First, know what you are drinking. Many popular drinks are full of added sugars (link to added sugar video). In fact, you may be surprised to find out that most contain more than your recommended amount of sugar for the entire day! For example, one 16oz Monster energy drink contains 50g of added sugar. A 20 ounce bottle of Pepsi contains 70g of added sugar! One 20 ounce bottle of a Gatorade contains 35g of sugar. The American Heart Association recommends no more than 25 grams of added sugar for women and 36 grams of added sugar for men. Therefore, read your food labels to see how much sugar is in the beverages you consume. If you’re consuming too much sugar, make the switch to a healthier sugar free alternative.

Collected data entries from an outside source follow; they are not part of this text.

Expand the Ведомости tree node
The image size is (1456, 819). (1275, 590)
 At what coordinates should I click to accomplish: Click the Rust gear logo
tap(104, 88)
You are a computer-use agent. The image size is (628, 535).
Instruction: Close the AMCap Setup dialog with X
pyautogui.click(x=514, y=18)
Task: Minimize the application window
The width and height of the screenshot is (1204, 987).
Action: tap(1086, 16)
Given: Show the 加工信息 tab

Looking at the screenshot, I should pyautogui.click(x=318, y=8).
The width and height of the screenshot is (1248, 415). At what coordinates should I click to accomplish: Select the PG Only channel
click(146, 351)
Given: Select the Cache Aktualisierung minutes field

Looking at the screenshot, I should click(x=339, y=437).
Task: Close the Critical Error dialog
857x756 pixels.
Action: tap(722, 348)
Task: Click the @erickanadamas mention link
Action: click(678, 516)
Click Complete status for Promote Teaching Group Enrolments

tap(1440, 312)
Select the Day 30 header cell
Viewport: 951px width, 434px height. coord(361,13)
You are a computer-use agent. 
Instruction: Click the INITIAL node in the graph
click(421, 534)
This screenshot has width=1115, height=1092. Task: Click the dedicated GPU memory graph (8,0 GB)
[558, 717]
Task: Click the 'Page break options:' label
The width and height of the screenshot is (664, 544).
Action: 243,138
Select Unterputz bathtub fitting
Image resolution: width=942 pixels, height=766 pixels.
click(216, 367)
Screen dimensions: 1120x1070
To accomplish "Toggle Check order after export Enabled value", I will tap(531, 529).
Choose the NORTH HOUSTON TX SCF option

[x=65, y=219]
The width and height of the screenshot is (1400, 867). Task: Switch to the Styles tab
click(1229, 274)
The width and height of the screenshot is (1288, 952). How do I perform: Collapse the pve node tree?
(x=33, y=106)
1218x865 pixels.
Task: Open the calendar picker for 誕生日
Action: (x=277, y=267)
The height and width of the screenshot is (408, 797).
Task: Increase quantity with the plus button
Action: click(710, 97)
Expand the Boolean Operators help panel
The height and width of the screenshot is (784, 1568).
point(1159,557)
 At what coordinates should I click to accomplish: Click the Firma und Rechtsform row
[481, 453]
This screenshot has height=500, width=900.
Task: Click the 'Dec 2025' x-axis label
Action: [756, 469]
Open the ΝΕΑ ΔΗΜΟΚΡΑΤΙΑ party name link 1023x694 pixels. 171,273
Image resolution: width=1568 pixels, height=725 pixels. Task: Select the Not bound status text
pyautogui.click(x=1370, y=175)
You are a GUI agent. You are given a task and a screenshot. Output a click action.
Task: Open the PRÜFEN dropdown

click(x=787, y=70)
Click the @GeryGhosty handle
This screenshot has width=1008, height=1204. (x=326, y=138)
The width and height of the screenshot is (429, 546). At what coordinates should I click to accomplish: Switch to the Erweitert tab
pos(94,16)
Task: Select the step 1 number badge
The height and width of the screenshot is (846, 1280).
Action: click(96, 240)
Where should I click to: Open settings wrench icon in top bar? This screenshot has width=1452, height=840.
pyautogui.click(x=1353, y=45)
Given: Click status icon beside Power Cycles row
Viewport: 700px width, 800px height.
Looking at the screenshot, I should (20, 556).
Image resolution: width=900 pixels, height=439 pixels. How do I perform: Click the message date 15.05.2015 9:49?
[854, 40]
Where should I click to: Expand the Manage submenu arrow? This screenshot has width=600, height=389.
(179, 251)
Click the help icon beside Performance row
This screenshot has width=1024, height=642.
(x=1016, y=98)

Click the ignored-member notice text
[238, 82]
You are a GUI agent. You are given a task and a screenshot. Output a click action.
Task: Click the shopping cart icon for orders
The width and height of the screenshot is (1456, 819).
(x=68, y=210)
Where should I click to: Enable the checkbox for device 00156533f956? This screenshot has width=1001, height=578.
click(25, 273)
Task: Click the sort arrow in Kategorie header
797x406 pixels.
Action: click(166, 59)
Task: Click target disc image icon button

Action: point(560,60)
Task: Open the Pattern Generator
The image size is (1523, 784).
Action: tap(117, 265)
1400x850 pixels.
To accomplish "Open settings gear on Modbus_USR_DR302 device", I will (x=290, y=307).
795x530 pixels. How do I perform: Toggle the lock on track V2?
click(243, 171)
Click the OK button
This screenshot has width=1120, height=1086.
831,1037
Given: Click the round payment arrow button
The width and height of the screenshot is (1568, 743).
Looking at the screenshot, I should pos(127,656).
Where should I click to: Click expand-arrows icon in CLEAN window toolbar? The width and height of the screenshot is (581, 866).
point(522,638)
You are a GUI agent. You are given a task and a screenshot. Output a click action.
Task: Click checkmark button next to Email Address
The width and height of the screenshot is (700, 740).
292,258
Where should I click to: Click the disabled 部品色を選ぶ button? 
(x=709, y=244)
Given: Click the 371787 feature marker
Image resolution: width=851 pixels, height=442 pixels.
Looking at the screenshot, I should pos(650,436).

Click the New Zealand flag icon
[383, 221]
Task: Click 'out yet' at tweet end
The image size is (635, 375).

Second, pay attention to portion sizes. The nutrition labels on most labels show the amount of sugar for an 8 ounce serving size. The problem with this is most popular drinks are sold in much larger portions! Barista coffees are often sold in a 20 ounce portion. Sports drinks are routinely sold in a 30 ounce portion. And soft drinks are sold in up to 40 ounce portions and more! If you are finding it difficult to cut out your favorite sugary beverages completely, consider reducing your portion size to an 8 ounce glass. In doing so, you are taking the right steps towards decreasing your sugar and calorie intake!
Lastly, here are four tips to help you successfully drink healthy beverages:
1) Carry a water bottle with you throughout the day. When you start to get thirsty it will be right within your reach!
2) Keep the sugar-sweetened beverages out of your home. Instead, stock your fridge with a jug of water or individual bottles to grab and go.
3) If you don’t like the taste of plain water, try adding slices of lime or lemon. Cucumber, watermelon, mint, or ginger can also be flavorful water additions.
4) Try adding a splash of 100% fruit juice to regular or sparkling water for a low-calorie drink.
Remember, what you drink is just as important as what you eat! Know how much sugar your drink contains, reduce portion sizes of unhealthy beverages, and make the switch to water or sugar-free drinks to maximize your health!